Due settimane dopo che Netanyahu ha respinto al mittente franco-americano la proposta di una tregua di 21 giorni con Hezbollah, l’azione diplomatica americana si limita alla riduzione del rischio. Alla speranza in un accordo si aggrappa invece Beirut. Il presidente del parlamento Nabih Berri immagina una tregua di quattro settimane che porti a un cessate il fuoco, con garanzie sulla ricostruzione e il ritorno degli sfollati. L’autorità libanese garantirebbe l’attuazione della risoluzione 1701 delle Nazioni Unite, quella che nel 2006 stabilì la Linea Blu di separazione da Israele. «Sosteniamo gli sforzi politici guidati da Berri che mirano al cessate il fuoco» ha dichiarato in televisione il leader de facto di Hezbollah, Naim Qassam, in un discorso per il resto dai toni poco distensivi. «Le nostre capacità militari sono intatte. I nostri combattenti in prima linea sono solidi». Più che un segnale, un sintomo di difficoltà. Colpito pesantemente, prima nel sistema di comunicazioni con le esplosioni dei cercapersone e delle radio e subito dopo sul terreno, il gruppo vorrebbe tempo per riorganizzarsi.

Si muove anche la diplomazia iraniana. Il ministro degli Esteri, Abbas Araghchi, ieri ha fatto tappa in Arabia Saudita per incassare la neutralità dell’avversario sunnita.
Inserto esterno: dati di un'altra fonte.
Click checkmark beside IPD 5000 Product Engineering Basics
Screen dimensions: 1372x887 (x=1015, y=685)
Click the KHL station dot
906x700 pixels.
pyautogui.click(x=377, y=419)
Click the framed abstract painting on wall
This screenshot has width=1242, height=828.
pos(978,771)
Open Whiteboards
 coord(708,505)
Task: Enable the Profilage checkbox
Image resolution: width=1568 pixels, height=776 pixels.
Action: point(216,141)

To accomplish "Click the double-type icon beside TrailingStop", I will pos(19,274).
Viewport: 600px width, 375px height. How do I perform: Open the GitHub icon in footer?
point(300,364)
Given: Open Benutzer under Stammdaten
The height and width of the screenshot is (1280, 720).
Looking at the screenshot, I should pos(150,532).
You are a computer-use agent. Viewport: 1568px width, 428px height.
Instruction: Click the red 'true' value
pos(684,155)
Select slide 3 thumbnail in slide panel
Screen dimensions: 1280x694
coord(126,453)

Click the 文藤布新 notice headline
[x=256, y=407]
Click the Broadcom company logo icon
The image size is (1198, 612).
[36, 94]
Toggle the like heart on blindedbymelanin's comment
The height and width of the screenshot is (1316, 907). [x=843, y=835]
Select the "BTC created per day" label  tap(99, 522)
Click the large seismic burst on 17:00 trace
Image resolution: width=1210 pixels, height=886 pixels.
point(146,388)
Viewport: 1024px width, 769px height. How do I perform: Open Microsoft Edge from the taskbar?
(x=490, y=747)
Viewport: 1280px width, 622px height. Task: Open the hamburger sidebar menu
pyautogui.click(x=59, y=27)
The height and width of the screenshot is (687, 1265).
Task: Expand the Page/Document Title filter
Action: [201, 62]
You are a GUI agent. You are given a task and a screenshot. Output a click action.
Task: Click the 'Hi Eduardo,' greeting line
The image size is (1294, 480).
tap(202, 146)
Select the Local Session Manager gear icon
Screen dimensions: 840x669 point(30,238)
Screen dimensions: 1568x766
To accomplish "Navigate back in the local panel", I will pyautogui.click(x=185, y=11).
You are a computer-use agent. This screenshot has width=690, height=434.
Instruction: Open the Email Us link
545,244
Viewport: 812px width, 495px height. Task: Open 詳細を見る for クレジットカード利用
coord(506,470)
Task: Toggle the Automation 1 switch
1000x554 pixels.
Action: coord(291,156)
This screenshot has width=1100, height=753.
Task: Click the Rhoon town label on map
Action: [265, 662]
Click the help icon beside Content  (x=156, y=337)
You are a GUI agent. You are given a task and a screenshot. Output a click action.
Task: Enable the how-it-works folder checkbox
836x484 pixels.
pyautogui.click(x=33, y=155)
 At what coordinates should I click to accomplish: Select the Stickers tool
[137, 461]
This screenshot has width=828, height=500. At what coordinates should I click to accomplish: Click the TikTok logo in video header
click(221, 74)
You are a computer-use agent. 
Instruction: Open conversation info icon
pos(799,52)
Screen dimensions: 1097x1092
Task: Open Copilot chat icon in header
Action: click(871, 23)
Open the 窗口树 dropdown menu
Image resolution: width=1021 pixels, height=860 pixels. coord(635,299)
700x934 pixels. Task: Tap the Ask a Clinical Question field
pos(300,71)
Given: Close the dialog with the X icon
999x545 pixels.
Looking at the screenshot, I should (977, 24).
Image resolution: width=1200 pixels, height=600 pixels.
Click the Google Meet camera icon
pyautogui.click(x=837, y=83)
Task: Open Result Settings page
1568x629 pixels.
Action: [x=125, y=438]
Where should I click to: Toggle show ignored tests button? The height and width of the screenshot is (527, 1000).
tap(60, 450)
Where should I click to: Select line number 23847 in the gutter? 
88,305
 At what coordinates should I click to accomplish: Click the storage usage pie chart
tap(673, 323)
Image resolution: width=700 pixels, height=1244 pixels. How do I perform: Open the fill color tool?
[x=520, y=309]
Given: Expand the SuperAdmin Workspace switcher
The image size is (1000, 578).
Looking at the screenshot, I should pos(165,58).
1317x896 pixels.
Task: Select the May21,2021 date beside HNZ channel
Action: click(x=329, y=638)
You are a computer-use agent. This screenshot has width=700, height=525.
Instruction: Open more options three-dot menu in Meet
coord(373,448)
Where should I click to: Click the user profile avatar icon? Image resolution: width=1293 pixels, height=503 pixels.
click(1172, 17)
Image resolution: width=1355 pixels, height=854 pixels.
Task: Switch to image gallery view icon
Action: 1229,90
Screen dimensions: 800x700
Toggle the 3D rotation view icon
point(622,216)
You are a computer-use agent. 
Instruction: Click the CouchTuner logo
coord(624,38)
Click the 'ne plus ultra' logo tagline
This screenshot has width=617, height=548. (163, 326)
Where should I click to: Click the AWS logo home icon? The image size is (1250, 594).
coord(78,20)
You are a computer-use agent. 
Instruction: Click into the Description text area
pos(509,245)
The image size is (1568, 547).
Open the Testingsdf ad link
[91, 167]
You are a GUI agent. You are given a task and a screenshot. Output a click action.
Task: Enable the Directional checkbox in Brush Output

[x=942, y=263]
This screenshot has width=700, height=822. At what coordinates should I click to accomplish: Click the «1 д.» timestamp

L’obiettivo è quello di «dar vita a un movimento collettivo dei Paesi della regione per fermare i brutali attacchi». Araghchi, che di recente è stato a Beirut e a Damasco, ha ricordato che «la politica dell’Iran è quella di sostenere i movimenti di resistenza. Non siamo alla ricerca di un aumento delle tensioni e nel frattempo le nostre forze armate sono pronte per qualsiasi scenario». Non la pensa così Gallant: «Quando il fumo in Libano si sarà diradato, l’Iran capirà di aver perso la sua risorsa più grande».